AIM: Reproduce, without any alteration, the entries from the line containing "Given: Click the XLT Premium Package text" up to and including the line containing "pos(470,15)".

== LISTING ==

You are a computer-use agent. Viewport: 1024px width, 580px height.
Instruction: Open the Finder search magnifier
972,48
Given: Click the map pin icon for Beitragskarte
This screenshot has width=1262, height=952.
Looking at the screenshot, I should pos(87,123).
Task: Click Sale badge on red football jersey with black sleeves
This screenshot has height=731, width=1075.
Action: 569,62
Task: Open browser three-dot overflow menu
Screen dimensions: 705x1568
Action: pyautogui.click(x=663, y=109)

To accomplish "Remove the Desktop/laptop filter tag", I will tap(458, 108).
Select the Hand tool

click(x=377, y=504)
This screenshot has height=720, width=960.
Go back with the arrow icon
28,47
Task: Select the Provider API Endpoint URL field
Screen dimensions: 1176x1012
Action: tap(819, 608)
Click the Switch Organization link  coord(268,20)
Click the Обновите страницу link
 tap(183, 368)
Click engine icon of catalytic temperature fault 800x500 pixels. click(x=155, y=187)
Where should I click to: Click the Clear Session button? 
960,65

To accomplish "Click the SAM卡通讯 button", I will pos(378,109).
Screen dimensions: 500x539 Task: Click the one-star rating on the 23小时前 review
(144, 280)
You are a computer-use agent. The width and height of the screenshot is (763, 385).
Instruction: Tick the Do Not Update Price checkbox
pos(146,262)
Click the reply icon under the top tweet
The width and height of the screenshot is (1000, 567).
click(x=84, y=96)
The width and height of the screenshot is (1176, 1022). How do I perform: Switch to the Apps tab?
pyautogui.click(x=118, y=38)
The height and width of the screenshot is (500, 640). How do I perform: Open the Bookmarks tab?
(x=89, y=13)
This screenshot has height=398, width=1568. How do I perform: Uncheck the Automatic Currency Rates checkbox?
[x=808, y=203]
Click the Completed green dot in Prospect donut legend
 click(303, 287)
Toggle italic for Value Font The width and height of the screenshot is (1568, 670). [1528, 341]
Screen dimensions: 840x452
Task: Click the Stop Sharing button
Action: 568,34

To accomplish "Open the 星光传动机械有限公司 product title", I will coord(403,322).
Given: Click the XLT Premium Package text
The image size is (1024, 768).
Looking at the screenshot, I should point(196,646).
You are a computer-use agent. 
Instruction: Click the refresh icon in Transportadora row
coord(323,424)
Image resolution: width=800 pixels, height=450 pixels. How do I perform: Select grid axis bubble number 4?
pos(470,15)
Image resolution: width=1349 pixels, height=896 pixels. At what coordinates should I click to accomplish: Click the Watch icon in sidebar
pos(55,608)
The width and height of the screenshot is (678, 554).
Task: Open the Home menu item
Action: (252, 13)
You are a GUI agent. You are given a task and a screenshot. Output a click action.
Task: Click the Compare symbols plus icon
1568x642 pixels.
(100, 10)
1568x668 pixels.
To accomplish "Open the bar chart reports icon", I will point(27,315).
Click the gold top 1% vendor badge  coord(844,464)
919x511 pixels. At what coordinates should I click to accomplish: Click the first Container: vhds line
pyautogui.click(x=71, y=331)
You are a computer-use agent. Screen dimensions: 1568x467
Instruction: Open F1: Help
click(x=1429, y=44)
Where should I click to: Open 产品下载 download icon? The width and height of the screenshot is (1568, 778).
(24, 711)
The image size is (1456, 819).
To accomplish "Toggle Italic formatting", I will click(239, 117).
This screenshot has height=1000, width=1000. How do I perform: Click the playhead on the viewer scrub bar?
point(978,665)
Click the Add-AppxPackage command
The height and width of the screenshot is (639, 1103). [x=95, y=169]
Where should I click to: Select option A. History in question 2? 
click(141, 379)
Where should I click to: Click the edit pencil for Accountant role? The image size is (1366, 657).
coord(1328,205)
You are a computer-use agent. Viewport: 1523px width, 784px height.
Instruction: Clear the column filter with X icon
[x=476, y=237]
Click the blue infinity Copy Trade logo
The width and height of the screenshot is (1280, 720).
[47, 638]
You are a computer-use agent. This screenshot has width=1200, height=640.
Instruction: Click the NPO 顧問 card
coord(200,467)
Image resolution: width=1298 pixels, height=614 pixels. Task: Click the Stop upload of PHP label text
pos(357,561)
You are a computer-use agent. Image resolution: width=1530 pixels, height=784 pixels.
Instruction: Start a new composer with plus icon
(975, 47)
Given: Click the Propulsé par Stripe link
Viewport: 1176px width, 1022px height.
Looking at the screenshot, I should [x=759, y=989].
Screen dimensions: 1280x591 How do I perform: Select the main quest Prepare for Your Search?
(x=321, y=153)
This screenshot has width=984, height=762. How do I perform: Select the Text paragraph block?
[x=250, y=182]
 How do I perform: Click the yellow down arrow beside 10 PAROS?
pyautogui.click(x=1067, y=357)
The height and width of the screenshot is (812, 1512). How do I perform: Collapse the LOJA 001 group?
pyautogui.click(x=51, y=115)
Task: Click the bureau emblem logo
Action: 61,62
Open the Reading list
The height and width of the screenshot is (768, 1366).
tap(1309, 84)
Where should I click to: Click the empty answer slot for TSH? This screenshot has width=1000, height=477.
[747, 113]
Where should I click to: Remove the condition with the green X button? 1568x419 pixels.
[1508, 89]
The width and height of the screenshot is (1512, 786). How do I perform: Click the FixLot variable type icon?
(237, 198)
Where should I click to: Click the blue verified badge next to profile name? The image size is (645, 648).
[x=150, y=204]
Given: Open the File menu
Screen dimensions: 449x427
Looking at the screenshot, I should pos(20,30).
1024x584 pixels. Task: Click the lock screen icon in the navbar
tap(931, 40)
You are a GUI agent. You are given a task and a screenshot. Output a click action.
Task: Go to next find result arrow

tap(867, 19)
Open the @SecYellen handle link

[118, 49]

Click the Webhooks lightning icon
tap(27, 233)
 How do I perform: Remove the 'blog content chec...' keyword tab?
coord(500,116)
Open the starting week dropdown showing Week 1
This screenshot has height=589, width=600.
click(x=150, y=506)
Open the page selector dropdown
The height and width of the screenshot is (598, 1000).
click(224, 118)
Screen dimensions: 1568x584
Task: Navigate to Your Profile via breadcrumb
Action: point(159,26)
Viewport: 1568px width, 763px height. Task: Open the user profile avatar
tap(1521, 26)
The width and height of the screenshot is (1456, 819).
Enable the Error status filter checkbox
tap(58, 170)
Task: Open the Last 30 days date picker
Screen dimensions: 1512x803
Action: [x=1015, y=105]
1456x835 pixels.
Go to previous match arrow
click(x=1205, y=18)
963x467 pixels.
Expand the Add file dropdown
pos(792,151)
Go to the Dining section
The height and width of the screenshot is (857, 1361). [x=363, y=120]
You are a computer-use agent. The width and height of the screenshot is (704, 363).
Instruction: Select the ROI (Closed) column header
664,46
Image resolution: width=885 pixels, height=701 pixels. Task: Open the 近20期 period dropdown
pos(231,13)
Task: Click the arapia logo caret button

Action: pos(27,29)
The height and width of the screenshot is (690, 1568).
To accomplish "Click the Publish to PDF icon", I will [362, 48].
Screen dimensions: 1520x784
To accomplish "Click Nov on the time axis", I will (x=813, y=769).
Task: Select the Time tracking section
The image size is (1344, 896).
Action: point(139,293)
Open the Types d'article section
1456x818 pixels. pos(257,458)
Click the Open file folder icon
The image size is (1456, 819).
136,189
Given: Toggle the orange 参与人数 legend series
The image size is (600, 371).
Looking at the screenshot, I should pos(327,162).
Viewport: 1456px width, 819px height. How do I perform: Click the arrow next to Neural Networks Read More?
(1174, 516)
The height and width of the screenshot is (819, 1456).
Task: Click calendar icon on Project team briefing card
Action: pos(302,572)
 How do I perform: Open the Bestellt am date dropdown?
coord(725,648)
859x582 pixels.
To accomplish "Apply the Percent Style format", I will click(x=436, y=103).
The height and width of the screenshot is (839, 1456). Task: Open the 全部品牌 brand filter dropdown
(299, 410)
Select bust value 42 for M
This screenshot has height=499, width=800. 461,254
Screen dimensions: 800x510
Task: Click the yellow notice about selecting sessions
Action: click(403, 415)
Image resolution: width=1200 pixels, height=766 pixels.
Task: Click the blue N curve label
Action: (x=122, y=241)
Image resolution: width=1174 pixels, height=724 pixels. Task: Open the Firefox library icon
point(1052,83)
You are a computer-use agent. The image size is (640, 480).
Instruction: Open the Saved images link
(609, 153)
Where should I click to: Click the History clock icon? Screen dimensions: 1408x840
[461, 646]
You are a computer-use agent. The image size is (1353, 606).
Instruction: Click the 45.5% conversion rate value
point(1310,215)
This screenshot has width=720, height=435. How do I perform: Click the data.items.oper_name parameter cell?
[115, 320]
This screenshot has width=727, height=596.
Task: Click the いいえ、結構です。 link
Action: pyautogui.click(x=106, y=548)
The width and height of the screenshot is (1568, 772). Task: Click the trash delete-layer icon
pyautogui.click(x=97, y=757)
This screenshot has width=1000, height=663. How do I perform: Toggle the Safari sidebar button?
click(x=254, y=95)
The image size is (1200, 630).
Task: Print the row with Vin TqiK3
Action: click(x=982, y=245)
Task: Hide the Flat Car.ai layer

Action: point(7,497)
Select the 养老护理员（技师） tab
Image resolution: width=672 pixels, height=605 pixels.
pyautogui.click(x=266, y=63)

===

TASK RESULT:
Given: Click the XLT Premium Package text
The image size is (1024, 768).
Looking at the screenshot, I should point(196,646).
You are a computer-use agent. 
Instruction: Click the refresh icon in Transportadora row
coord(323,424)
Image resolution: width=800 pixels, height=450 pixels. How do I perform: Select grid axis bubble number 4?
pos(470,15)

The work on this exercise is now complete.